Back during high school, one of the most interesting academic experiences I have ever been a part of took place. My senior year English class with Mr. Schuster was nothing if not unique. The part of that class that had the most lasting impact on me was a project we did that lasted nearly a month. The project consisted of writing a poem and finding a song that reflected the mood or emotion expressed by the poem. Appropriately, this project was referred to as our song-poems.
The poem I wrote was entitled "blank white wall", and reflected my disillusionment with the disparity between life as it could be and life as it is. The song that I believed best fit the poem was "Imagine" by John Lennon, a song that speaks for itself. My song-poem combination was nothing special, and is nothing to brag on. This is not the purpose of my telling this story.
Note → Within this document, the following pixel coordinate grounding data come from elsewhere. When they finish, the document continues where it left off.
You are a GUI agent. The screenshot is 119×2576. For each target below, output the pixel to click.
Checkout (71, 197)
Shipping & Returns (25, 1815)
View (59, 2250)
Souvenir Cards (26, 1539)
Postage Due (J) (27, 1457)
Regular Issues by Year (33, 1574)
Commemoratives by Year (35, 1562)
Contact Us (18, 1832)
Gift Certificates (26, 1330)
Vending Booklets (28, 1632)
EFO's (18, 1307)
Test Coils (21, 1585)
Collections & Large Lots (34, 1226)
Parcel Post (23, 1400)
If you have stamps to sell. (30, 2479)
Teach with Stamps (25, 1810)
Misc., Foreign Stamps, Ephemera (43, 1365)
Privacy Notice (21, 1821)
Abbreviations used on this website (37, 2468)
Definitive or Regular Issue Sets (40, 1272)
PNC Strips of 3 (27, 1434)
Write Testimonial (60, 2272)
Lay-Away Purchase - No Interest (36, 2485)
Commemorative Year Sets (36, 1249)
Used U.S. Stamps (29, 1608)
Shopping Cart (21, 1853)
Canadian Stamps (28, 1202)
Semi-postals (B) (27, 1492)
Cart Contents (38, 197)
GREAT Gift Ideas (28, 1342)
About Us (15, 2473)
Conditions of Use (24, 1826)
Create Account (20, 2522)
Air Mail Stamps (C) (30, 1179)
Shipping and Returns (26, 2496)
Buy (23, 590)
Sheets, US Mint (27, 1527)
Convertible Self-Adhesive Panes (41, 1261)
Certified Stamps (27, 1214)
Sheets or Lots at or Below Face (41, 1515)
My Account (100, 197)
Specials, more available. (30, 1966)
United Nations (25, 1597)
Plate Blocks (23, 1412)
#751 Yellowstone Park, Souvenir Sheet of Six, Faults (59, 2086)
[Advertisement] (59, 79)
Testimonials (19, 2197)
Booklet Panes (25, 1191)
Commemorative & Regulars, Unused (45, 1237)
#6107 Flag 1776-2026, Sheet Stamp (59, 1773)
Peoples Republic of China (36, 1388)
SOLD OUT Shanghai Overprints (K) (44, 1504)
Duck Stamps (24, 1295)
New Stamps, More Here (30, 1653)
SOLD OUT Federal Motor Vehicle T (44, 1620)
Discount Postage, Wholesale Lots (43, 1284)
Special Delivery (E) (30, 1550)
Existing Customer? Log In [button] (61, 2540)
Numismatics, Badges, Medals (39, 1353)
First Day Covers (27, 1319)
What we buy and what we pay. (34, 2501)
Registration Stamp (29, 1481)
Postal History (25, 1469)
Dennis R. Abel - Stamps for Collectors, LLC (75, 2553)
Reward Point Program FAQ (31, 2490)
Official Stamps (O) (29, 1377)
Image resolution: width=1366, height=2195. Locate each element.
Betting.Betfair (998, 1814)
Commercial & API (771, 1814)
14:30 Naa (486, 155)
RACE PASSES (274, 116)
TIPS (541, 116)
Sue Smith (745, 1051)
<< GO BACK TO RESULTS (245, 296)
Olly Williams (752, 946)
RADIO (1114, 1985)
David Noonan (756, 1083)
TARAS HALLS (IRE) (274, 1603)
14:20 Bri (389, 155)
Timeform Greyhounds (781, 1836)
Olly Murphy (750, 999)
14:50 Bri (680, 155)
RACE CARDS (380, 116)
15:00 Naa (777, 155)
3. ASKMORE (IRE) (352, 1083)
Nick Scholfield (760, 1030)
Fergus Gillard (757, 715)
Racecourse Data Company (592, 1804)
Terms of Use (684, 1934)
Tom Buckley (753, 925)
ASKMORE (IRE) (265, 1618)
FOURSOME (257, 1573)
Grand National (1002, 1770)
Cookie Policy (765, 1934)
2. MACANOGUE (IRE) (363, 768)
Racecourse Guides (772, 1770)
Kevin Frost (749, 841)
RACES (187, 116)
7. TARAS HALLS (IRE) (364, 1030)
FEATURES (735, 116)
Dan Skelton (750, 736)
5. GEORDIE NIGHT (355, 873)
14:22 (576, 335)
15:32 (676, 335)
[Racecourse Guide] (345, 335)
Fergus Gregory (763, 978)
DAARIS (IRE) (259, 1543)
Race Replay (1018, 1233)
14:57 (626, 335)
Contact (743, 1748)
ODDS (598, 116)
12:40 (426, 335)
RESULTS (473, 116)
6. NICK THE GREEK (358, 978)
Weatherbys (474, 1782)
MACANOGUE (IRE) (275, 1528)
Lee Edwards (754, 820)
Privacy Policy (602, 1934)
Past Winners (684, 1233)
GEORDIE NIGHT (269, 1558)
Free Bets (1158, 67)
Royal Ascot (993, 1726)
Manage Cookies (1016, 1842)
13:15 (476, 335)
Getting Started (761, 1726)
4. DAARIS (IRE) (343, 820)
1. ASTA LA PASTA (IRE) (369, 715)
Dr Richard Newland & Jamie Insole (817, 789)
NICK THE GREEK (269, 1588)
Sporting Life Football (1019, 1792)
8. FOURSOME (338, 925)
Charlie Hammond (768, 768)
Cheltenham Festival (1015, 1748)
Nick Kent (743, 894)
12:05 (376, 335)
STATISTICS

The purpose is what happened after I finished my presentation. Mr. Schuster spent a moment reflecting on what I had written and the song I had played, and then introduced me to something that would impact my life greatly. He pulled out a copy of Walt Whitman's Leaves of Grass and read out a passage from Whitman's poem Song of the Open Road. The passage he read was the following:
My call is the call of battle—I nourish active rebellion;
He going with me must go well arm’d;
He going with me goes often with spare diet, poverty, angry enemies, desertions.
In that moment, my teacher recognized something in me that I had failed to recognize in myself. I am a warrior at heart. I am a man in need of a battle to fight. It isn't that I look for problems or points of contention. Rather, I need a cause to fight for. I need a purpose that will wake me up in the morning and drive me throughout the day. I need to be challenged. I need something to believe in.
The quest I find myself on each day is to identify what cause drives my soul and stirs my heart. The quest is to find what I am passionate about. As I discover these things, I will share them here. I have identified some at this juncture in my journey, and I will write concerning them in the future. Hence the "part 1" in the title of this post. They stir my heart. Perhaps they will stir your heart as well.
Just remember, he going with me will be hungry, poor and unpopular more often than not. But I welcome you to come along. Lord knows I could use the company.